У человека, как у комплексного числа, две части. Действительная: сам человек. И мнимая: отражение в глазах окружающих. Ведь ради этого представления, ради того, чтобы хорошо выглядеть в глазах знакомых и близких, человек совершает многое, без чего сам бы прекрасно обошелся.
Сейчас все четыре части сошлись.
Грохот исполинского сердца оборвался.
Точка сборки.
Фуга!
– Фуга!
Виктор Павлович наливается молодой силой, живот его перетекает в плечи; Витька Корнеев шмыгает носом уважительно и восхищенно:
– Точно, фуга. Впервые вижу!
Хлоп – и первый ноутбук вырубается с легким дымком. Как раз на такой случай пишутся два потока, два дисковых массива, ну и опрос регистраторов тоже сдвоен.
Что там регистраторы, когда вокруг двоится мир!
Дрожит, расплывается, рвется строчкой контур малого храма Ясукуни, за ним проступают зеленые свечи камфарных деревьев, а потом тают и они, и видно вокруг бескрайнее, удивительное для Японии, поле. Период Асука, когда нынешняя столица еще только плыла сквозь поля маленькой рыбацкой деревушкой, когда не привезли еще из Китая ни новой религии, ни законов.
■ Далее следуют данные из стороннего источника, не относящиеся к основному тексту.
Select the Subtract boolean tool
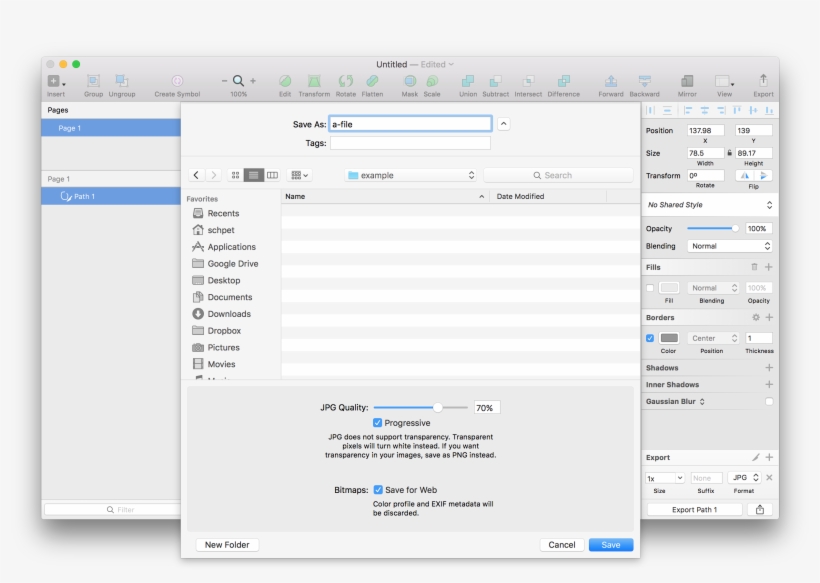This screenshot has height=583, width=820. (496, 81)
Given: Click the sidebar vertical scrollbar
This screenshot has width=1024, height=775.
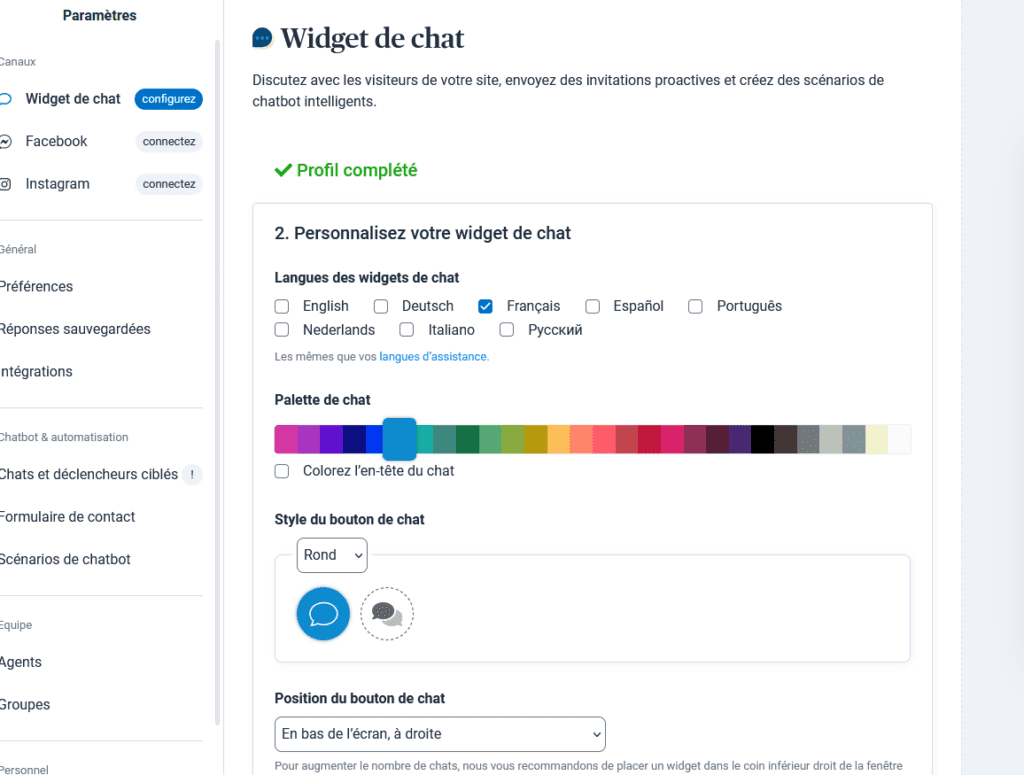Looking at the screenshot, I should pos(217,382).
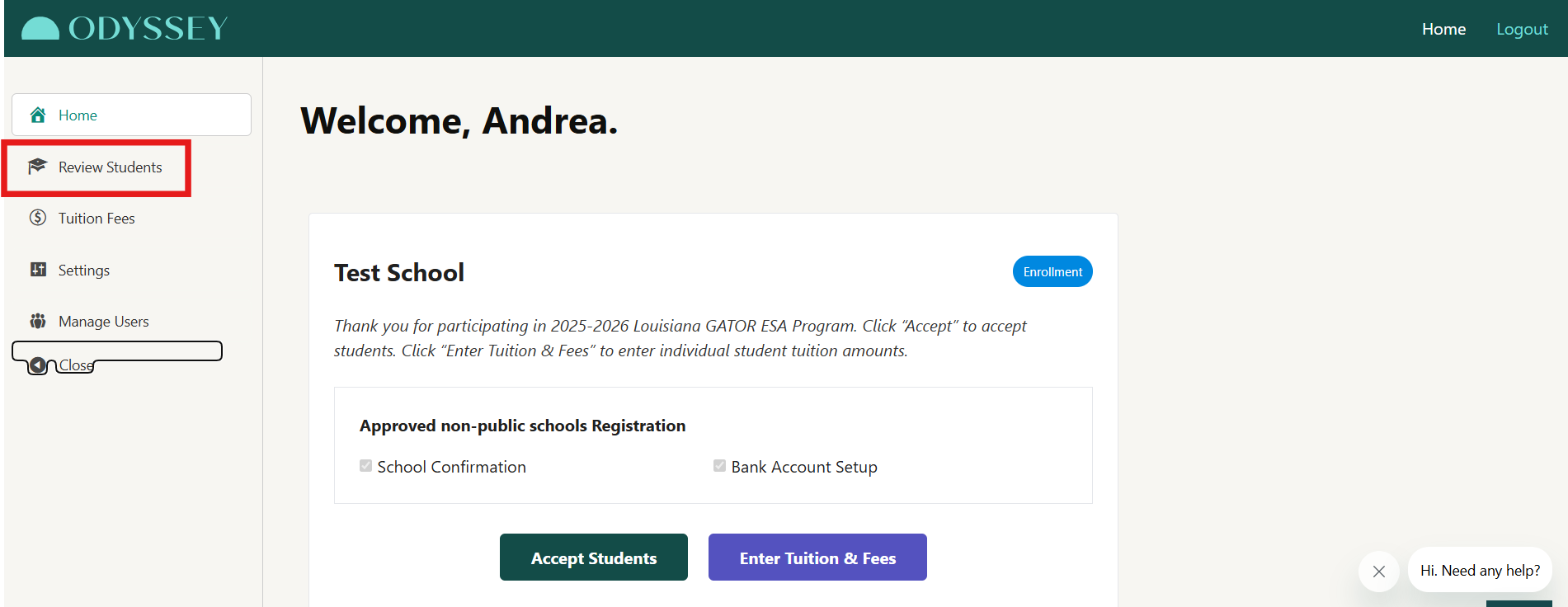Click the Settings sliders icon
Viewport: 1568px width, 607px height.
(x=38, y=270)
Звезды в небе – настоящие, привычные – на миг заменяются то рисунком чужого неба, то вовсе искуственными звездами-символами чужих судеб.
Сейчас можно.
Сделай шаг – и ты окажешься там.
Неважно, где именно. Важно, что уже не здесь.
Все, что происходит во Вселенной, происходит сейчас и здесь, под управлением руны Беркана. Миг замыкания путей, отраженный во все миры, все времена, повторяемый где-то новогодней звездой, Вифлеемской сверхновой на макушке елочки; а где-то мостом из птичьих крыльев на седьмой день седьмого месяца; а где-то попросту днем рождения; а где-то грохотом стальных колонн парада; а где-то, где-то, где-то… Меркурий, бог путешествий, высунул из-за грани пять пальцев. Мизинец сто лет назад, средний сейчас, большой на сто лет вперед, а безымянный и указательный пальцы где-то между. Но все – пальцы одной руки. Все это одно большое Событие, дробью прошивающее историю.
Так и межвременной объект сквозь реальность не движется, а протаивает. Сегодня он призрак, тень, туман, расхожая шутка, строка в летописи. Завтра уже контур, старая полуразвалившаяся башня, копия великой знаменитой постройки. А послезавтра уже сама эта постройка, во всей силе и славе своей.
Сделай шаг – и ты у подножия воплощенной своей мечты.
Но…
Мало кто носит с собой действительно все.
И уж точно никто не носит при себе вторую часть комплексного числа: свое отражение в душах близких людей. Потому что нужно тогда носить с собой и самих этих людей.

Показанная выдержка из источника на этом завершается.